* [TASK BRIEF]
Copy each of the lines below word for word, changing no character.

───── MATERIAL TO PROCESS

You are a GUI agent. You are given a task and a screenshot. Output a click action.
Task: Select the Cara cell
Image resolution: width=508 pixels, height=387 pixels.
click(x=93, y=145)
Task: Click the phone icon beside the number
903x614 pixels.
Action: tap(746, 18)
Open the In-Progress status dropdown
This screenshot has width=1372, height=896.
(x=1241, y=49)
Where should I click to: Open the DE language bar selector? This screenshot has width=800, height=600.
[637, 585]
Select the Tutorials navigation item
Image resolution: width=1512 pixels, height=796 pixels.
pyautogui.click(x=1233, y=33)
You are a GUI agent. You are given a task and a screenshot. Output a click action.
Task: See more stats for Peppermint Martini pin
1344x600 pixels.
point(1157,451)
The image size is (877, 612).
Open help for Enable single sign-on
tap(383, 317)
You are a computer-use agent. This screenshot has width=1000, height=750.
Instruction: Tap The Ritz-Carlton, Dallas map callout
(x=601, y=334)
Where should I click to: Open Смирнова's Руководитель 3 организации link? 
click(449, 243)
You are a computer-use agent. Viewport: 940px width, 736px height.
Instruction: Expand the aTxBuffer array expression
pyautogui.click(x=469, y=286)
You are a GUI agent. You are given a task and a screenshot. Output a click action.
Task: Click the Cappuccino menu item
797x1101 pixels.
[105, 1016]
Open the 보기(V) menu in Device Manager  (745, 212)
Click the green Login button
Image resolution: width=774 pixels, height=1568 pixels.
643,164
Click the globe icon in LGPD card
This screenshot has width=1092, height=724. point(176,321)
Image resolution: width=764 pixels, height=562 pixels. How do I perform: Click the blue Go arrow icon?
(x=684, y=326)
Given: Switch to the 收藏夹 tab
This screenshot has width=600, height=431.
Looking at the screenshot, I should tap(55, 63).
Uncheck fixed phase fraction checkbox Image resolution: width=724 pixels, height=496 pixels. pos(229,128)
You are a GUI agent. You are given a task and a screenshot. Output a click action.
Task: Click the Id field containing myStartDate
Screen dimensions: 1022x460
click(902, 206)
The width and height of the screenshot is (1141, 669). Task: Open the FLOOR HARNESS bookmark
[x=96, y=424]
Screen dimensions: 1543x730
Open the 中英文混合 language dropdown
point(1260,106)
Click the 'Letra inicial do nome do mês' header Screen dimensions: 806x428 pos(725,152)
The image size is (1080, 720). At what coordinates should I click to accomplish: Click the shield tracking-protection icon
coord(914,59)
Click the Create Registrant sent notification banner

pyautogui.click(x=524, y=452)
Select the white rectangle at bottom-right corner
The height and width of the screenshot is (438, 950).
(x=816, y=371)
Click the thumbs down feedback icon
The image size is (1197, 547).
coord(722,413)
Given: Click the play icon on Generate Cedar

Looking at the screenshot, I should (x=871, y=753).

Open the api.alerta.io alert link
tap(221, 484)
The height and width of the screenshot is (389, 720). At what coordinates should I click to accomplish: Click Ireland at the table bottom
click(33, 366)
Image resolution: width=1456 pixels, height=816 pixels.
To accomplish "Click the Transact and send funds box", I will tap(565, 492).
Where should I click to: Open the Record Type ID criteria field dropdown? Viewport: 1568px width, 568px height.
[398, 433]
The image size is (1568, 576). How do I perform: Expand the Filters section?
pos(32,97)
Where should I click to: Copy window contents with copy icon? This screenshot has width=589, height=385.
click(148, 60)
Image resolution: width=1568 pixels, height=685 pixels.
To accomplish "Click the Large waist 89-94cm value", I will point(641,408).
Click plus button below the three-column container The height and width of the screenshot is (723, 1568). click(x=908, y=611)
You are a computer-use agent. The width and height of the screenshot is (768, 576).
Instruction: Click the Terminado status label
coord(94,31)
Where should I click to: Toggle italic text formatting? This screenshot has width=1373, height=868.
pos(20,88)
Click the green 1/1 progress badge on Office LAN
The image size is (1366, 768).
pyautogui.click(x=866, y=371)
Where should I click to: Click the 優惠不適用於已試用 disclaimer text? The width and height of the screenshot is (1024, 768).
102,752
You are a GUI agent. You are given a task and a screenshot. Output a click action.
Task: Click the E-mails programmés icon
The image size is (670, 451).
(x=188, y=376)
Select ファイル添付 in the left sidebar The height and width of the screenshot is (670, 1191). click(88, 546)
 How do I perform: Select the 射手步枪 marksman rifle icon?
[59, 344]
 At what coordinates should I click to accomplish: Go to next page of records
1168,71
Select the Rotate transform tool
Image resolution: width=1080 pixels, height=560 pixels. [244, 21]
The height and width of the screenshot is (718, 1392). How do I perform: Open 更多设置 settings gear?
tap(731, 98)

──────────

* [ANSWER FOR THE TASK]
You are a GUI agent. You are given a task and a screenshot. Output a click action.
Task: Select the Cara cell
Image resolution: width=508 pixels, height=387 pixels.
click(x=93, y=145)
Task: Click the phone icon beside the number
903x614 pixels.
Action: tap(746, 18)
Open the In-Progress status dropdown
This screenshot has width=1372, height=896.
(x=1241, y=49)
Where should I click to: Open the DE language bar selector? This screenshot has width=800, height=600.
[637, 585]
Select the Tutorials navigation item
Image resolution: width=1512 pixels, height=796 pixels.
pyautogui.click(x=1233, y=33)
You are a GUI agent. You are given a task and a screenshot. Output a click action.
Task: See more stats for Peppermint Martini pin
1344x600 pixels.
point(1157,451)
The image size is (877, 612).
Open help for Enable single sign-on
tap(383, 317)
You are a computer-use agent. This screenshot has width=1000, height=750.
Instruction: Tap The Ritz-Carlton, Dallas map callout
(x=601, y=334)
Where should I click to: Open Смирнова's Руководитель 3 организации link? 
click(449, 243)
You are a computer-use agent. Viewport: 940px width, 736px height.
Instruction: Expand the aTxBuffer array expression
pyautogui.click(x=469, y=286)
You are a GUI agent. You are given a task and a screenshot. Output a click action.
Task: Click the Cappuccino menu item
797x1101 pixels.
[105, 1016]
Open the 보기(V) menu in Device Manager  (745, 212)
Click the green Login button
Image resolution: width=774 pixels, height=1568 pixels.
643,164
Click the globe icon in LGPD card
This screenshot has width=1092, height=724. point(176,321)
Image resolution: width=764 pixels, height=562 pixels. How do I perform: Click the blue Go arrow icon?
(x=684, y=326)
Given: Switch to the 收藏夹 tab
This screenshot has width=600, height=431.
Looking at the screenshot, I should tap(55, 63).
Uncheck fixed phase fraction checkbox Image resolution: width=724 pixels, height=496 pixels. pos(229,128)
You are a GUI agent. You are given a task and a screenshot. Output a click action.
Task: Click the Id field containing myStartDate
Screen dimensions: 1022x460
click(902, 206)
The width and height of the screenshot is (1141, 669). Task: Open the FLOOR HARNESS bookmark
[x=96, y=424]
Screen dimensions: 1543x730
Open the 中英文混合 language dropdown
point(1260,106)
Click the 'Letra inicial do nome do mês' header Screen dimensions: 806x428 pos(725,152)
The image size is (1080, 720). At what coordinates should I click to accomplish: Click the shield tracking-protection icon
coord(914,59)
Click the Create Registrant sent notification banner

pyautogui.click(x=524, y=452)
Select the white rectangle at bottom-right corner
The height and width of the screenshot is (438, 950).
(x=816, y=371)
Click the thumbs down feedback icon
The image size is (1197, 547).
coord(722,413)
Given: Click the play icon on Generate Cedar

Looking at the screenshot, I should (x=871, y=753).

Open the api.alerta.io alert link
tap(221, 484)
The height and width of the screenshot is (389, 720). At what coordinates should I click to accomplish: Click Ireland at the table bottom
click(33, 366)
Image resolution: width=1456 pixels, height=816 pixels.
To accomplish "Click the Transact and send funds box", I will tap(565, 492).
Where should I click to: Open the Record Type ID criteria field dropdown? Viewport: 1568px width, 568px height.
[398, 433]
The image size is (1568, 576). How do I perform: Expand the Filters section?
pos(32,97)
Where should I click to: Copy window contents with copy icon? This screenshot has width=589, height=385.
click(148, 60)
Image resolution: width=1568 pixels, height=685 pixels.
To accomplish "Click the Large waist 89-94cm value", I will point(641,408).
Click plus button below the three-column container The height and width of the screenshot is (723, 1568). click(x=908, y=611)
You are a computer-use agent. The width and height of the screenshot is (768, 576).
Instruction: Click the Terminado status label
coord(94,31)
Where should I click to: Toggle italic text formatting? This screenshot has width=1373, height=868.
pos(20,88)
Click the green 1/1 progress badge on Office LAN
The image size is (1366, 768).
pyautogui.click(x=866, y=371)
Where should I click to: Click the 優惠不適用於已試用 disclaimer text? The width and height of the screenshot is (1024, 768).
102,752
You are a GUI agent. You are given a task and a screenshot. Output a click action.
Task: Click the E-mails programmés icon
The image size is (670, 451).
(x=188, y=376)
Select ファイル添付 in the left sidebar The height and width of the screenshot is (670, 1191). click(88, 546)
 How do I perform: Select the 射手步枪 marksman rifle icon?
[59, 344]
 At what coordinates should I click to accomplish: Go to next page of records
1168,71
Select the Rotate transform tool
Image resolution: width=1080 pixels, height=560 pixels. [244, 21]
The height and width of the screenshot is (718, 1392). How do I perform: Open 更多设置 settings gear?
tap(731, 98)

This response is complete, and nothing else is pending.